“我的小煤窑矿工经历”

20190814期来自:齐鲁晚报

“勤能补拙,笨鸟就得先飞”

“深秋有点凉了,一只巨大的箩筐从井架上垂了下来,我在同村大柳哥的帮助下戴上安全帽系上蓄电池灯,三人一组爬进了大筐。安全绳扣在腰间的皮带上,卷扬机开始缓缓下放,那一刻有点小害怕也有点兴奋,终于可以自己干活赚钱了。”

这是吉忠阳朋友圈里的一条回忆微信。

那是1987年,吉忠阳初中毕业,等着接替父亲当工人。“我那会吊儿郎当的,邻居小刚比我小一岁,在村里的煤井下拉托子,一班约7小时能赚20块钱。”吉忠阳觉得自己身体更好,瞒着母亲找井上管事的要去干活,软磨硬泡人家同意了。

“来了就干吧,仿照别人的样子拉起托子就随巷道爬向采煤区,在巷道的尽头有两个人轮流斜着身子用小镐往下扣煤,另有两个人轮流给我们拉托子的装煤,大家像蚂蚁一样排队往返。”吉忠阳回忆。

前五六趟好奇兴奋加之体力好,在工友们的打骂嬉笑中轻松完成。十七八趟时体力透支,特别是不时听到岩石挤压木柱咔咔的声音让他越来越恐惧,四周全是石头裹着一个肉蛋,一旦遇到塌方怎么办?小刚哥和值班班长说明情况后把他送到井口,“当出井口的一瞬间我大舒一口气,好容易又来到人间!”

下煤窑的事已过去三十二年,早已成尘封记忆。但吉忠阳始终忘不了这段经历:想起那半班煤窑经历有丝对往事的惆怅,现在记录下来,激励自己继续努力奋斗,多一些对生活选择的权利。

他的第一个选择就是不甘于在机电公司做装卸工和仓保员,用自己的聪明找到了一条适合自己奋斗终身的成长之路。

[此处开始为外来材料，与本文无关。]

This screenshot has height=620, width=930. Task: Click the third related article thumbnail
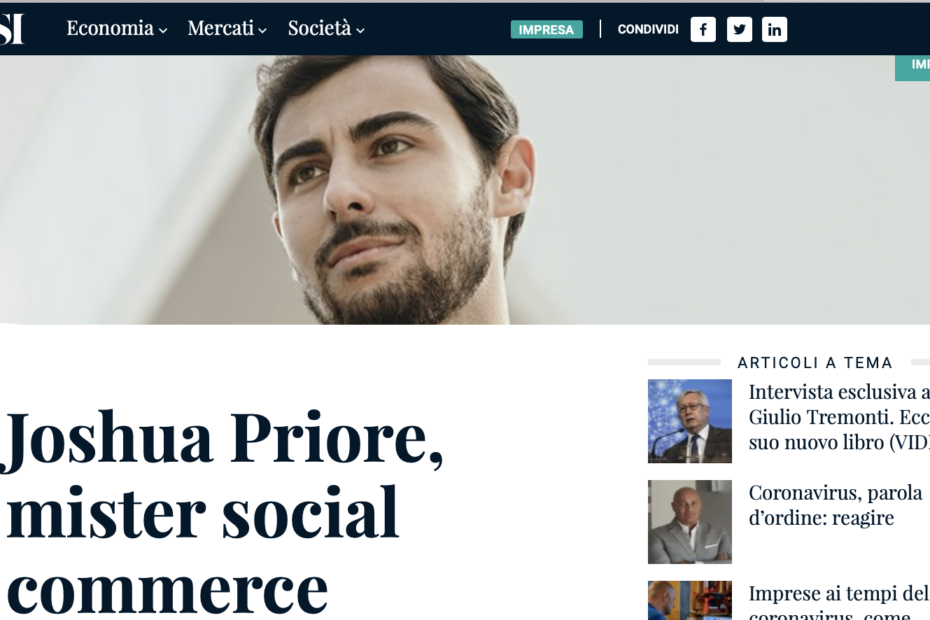pos(690,600)
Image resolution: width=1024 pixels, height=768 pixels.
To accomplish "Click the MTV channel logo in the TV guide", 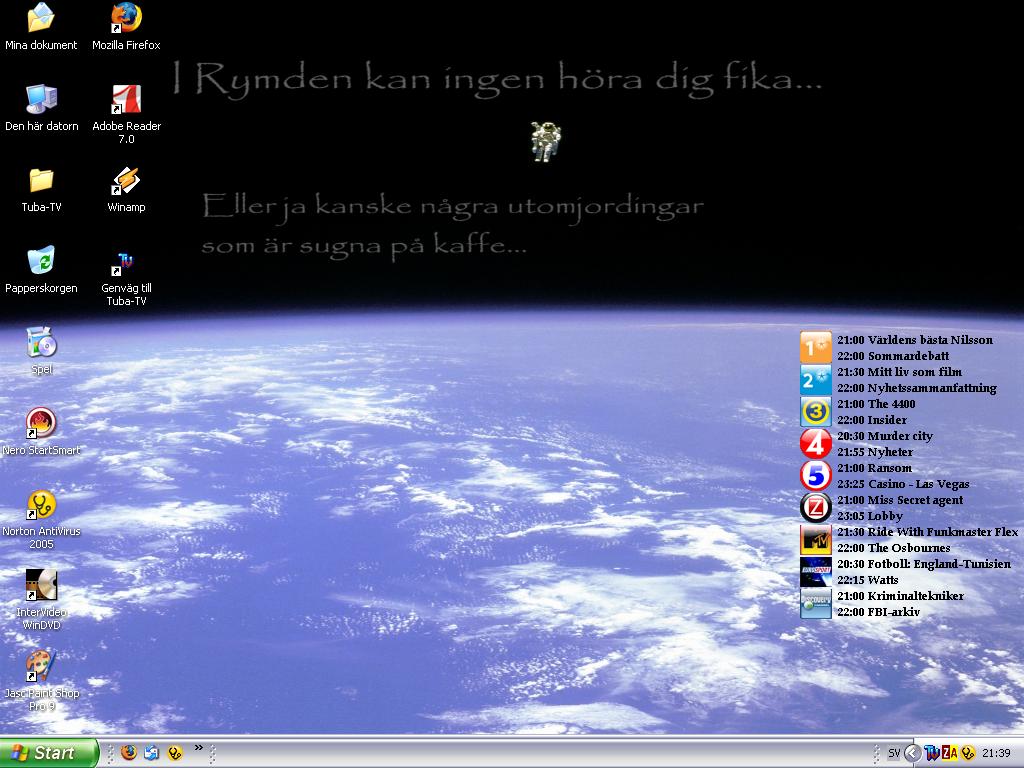I will [x=816, y=540].
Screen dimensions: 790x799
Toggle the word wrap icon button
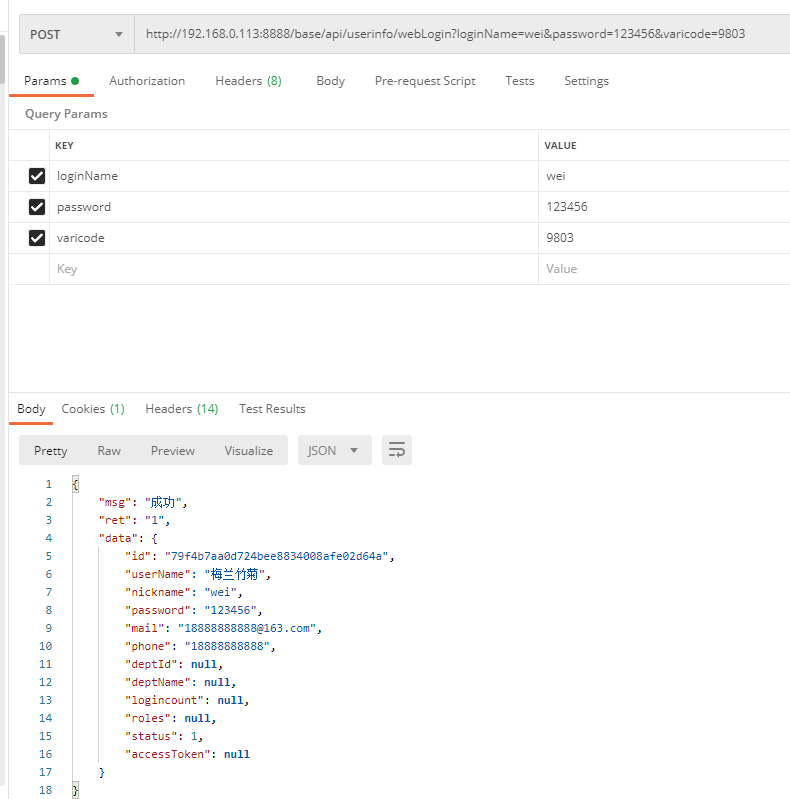coord(397,450)
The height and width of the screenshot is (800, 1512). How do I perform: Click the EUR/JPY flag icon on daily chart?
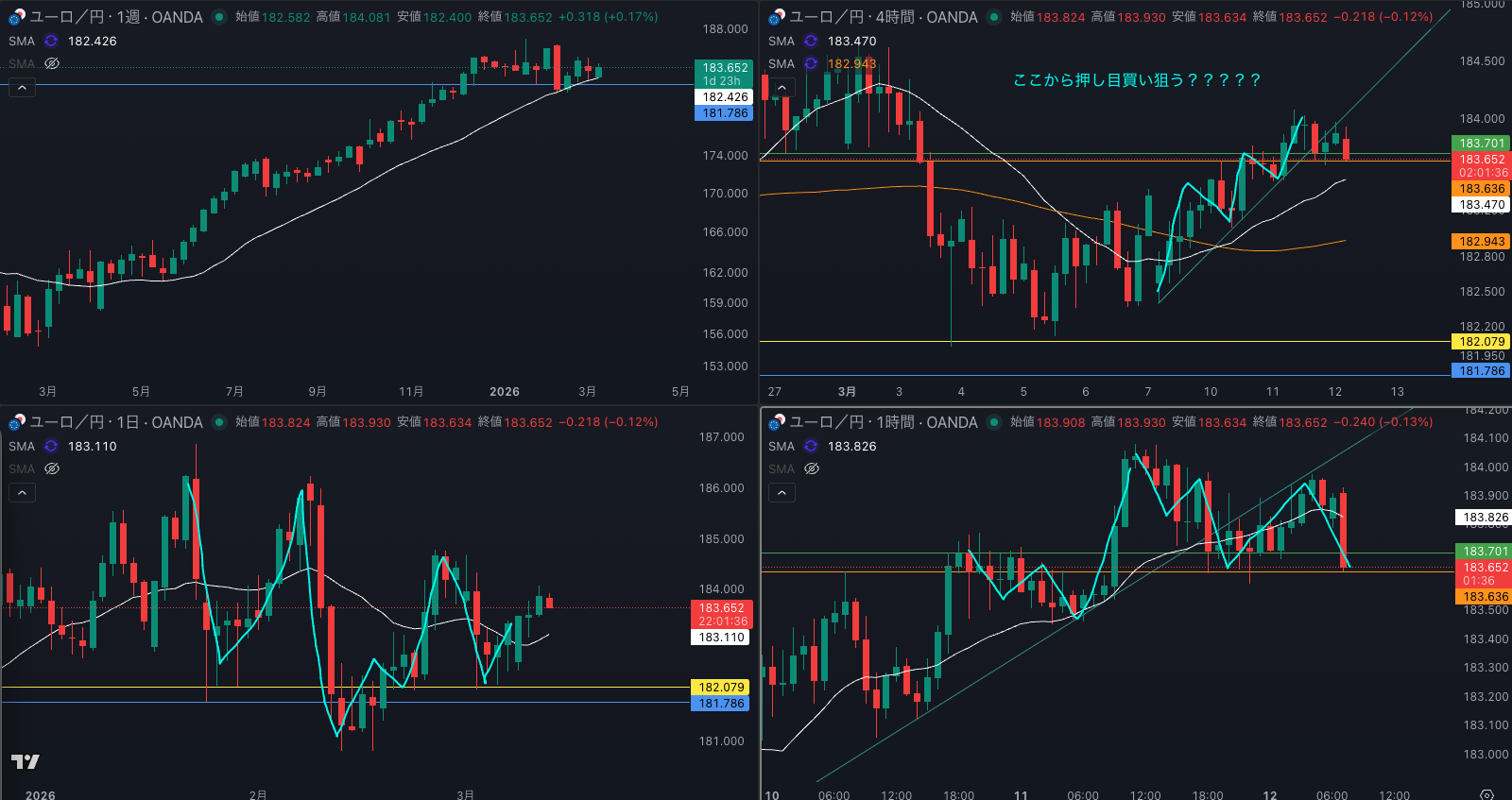pos(16,423)
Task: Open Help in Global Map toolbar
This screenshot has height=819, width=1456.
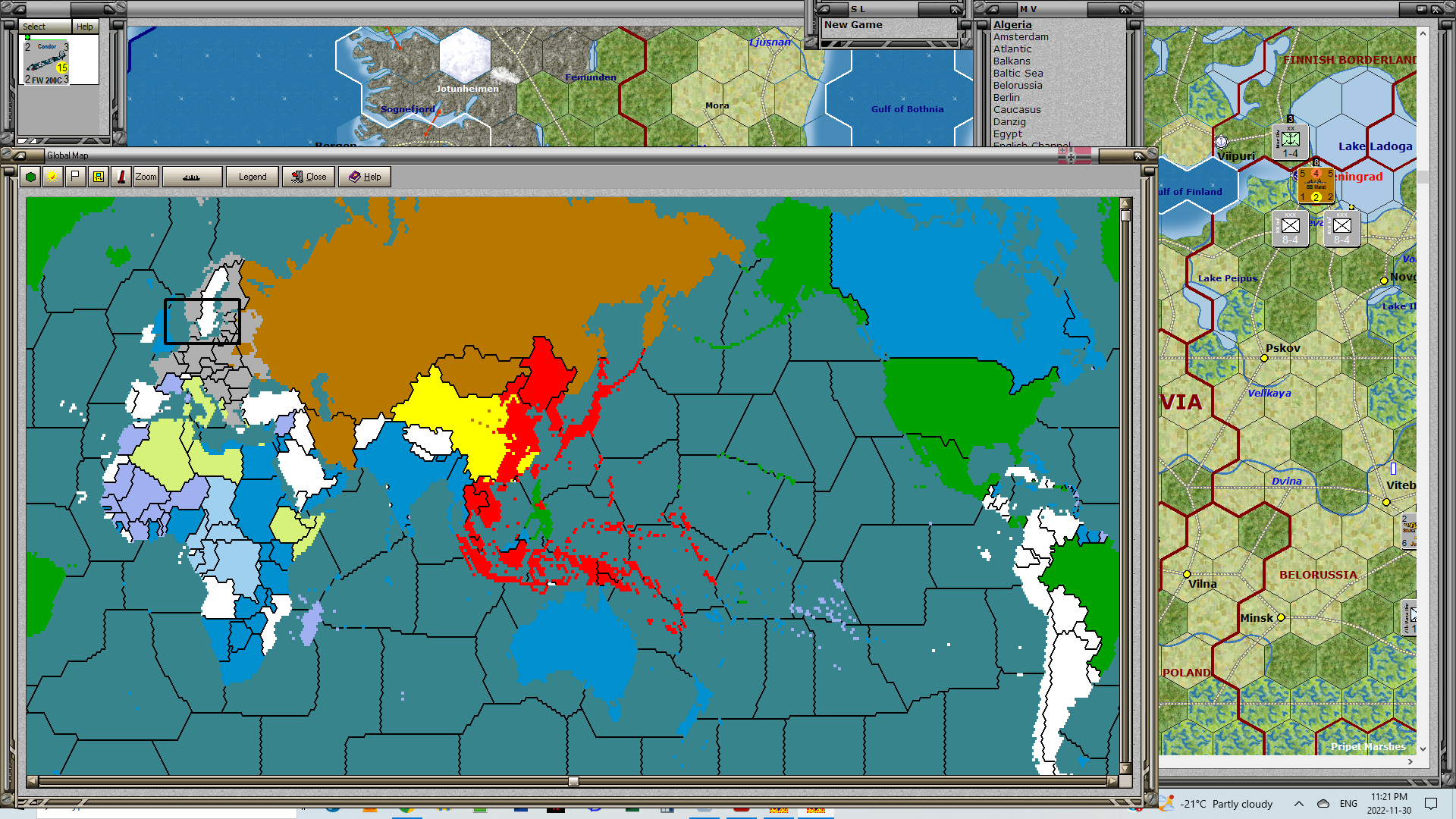Action: [365, 177]
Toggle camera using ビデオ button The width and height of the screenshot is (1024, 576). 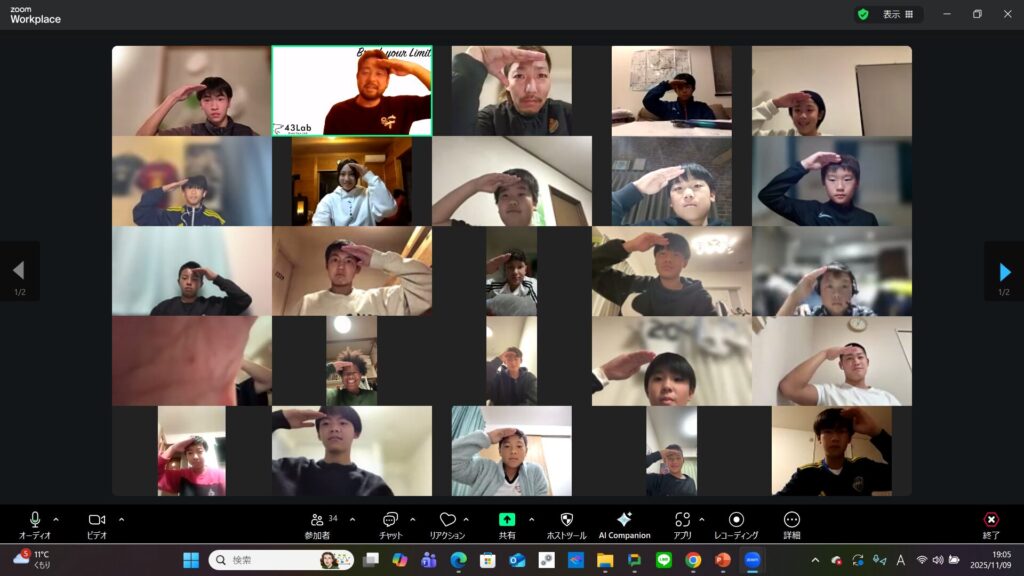click(97, 520)

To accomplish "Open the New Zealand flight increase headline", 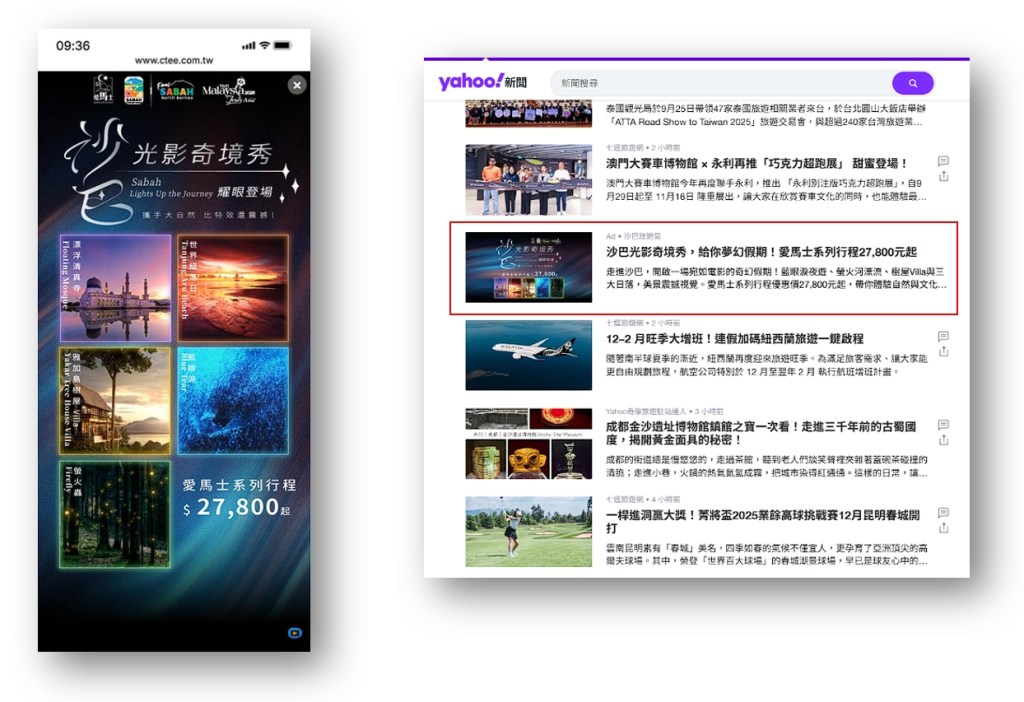I will point(734,339).
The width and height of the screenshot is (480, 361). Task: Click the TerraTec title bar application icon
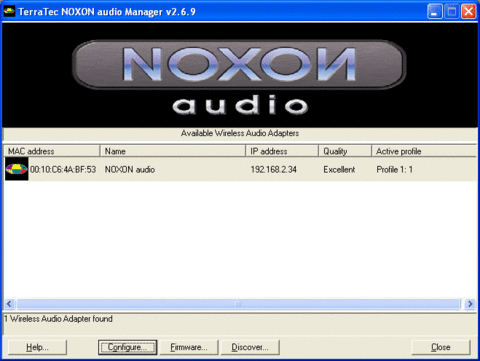tap(9, 11)
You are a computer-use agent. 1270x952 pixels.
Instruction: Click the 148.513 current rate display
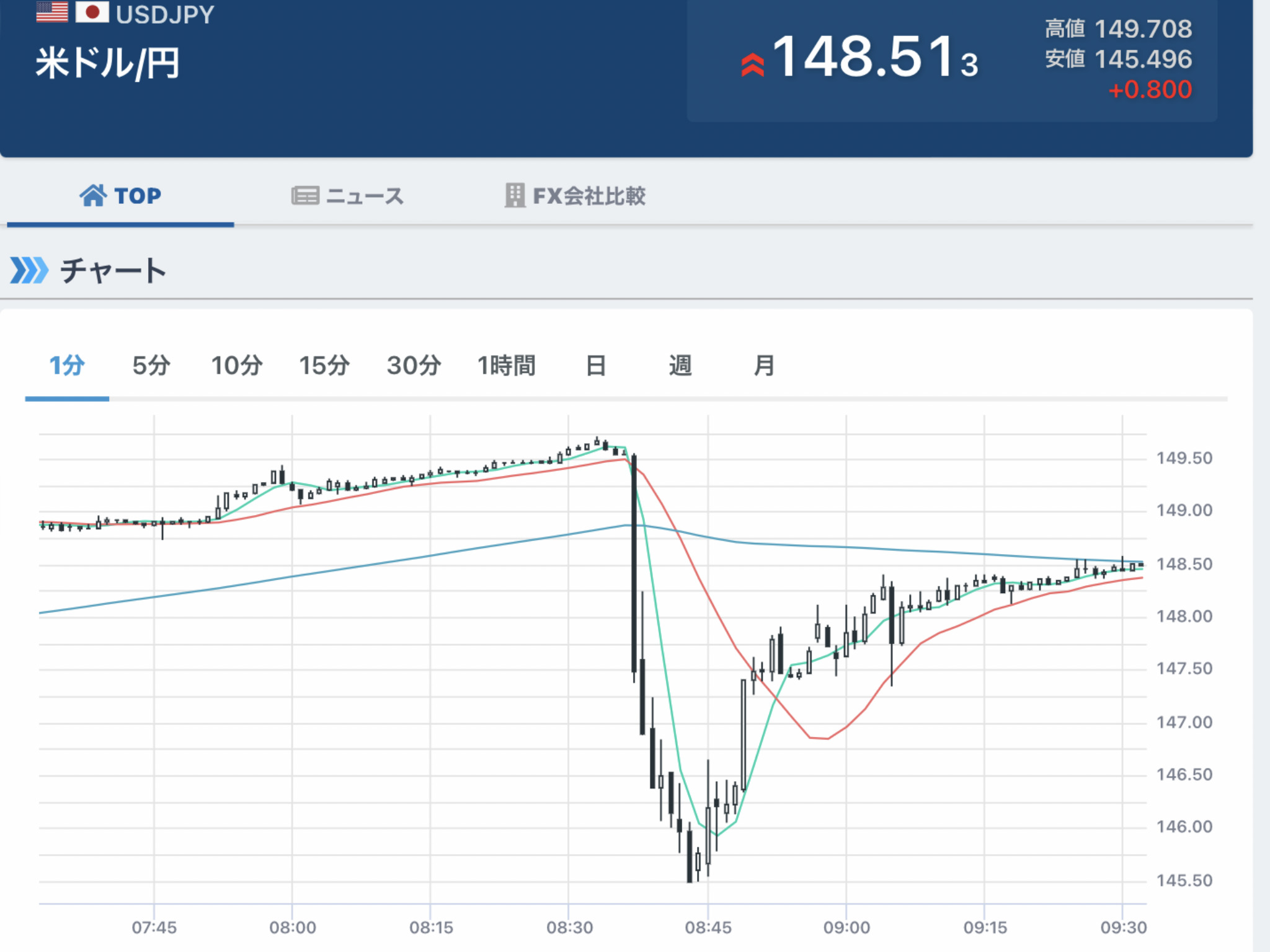(874, 58)
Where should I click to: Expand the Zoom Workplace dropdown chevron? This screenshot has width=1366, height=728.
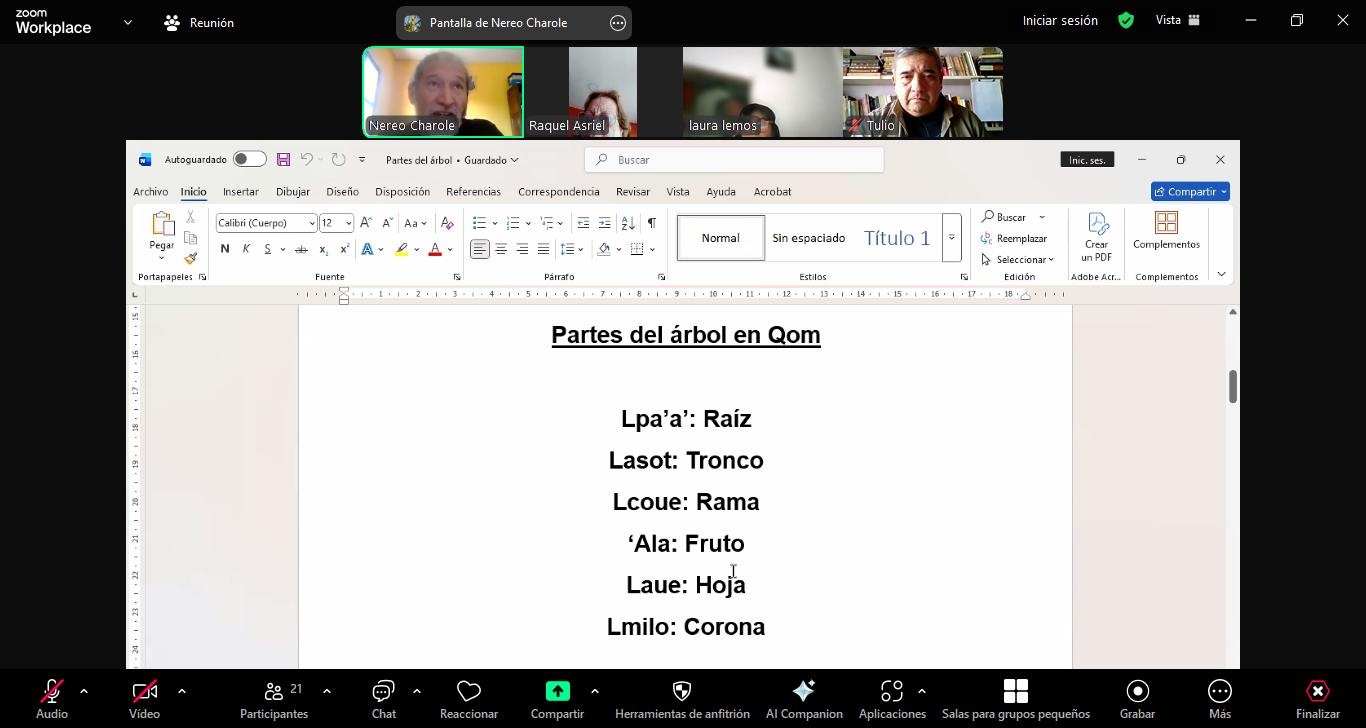(127, 22)
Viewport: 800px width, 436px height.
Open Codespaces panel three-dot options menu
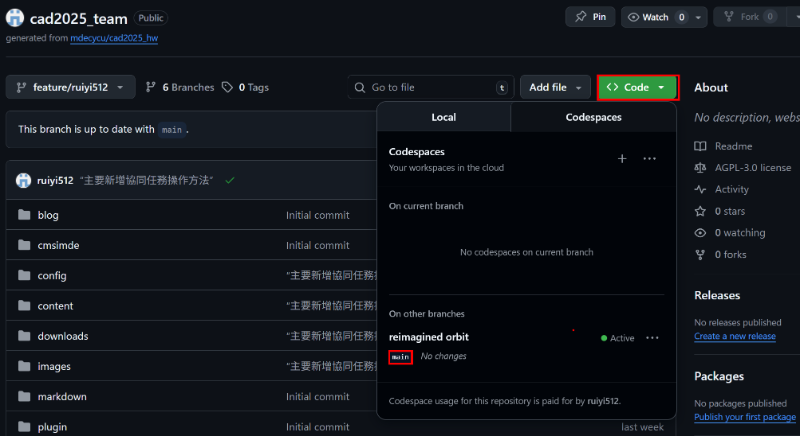[x=649, y=158]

1994年春节之后,因为在装卸工和仓保员的岗位上“不务正业”地表现出了经营能力,吉忠阳被调到山东省机电公司汽车科,通过了相关考试后,实习卖车。“那会都是单排、双排和保加利亚的大头鞋车,最多的时候我一个人一天卖了7辆。”吉忠阳很珍惜这次调岗机会,“勤能补拙”是他回忆这段时光时常用的词,强调自己是一只笨鸟,一定要先飞才能不落后。跟他交流过的人都会觉得他的敬业和谦虚一样发自内心。明明可以自我鼓励一下,吉忠阳一定要自我鞭策,从来不骄傲自满。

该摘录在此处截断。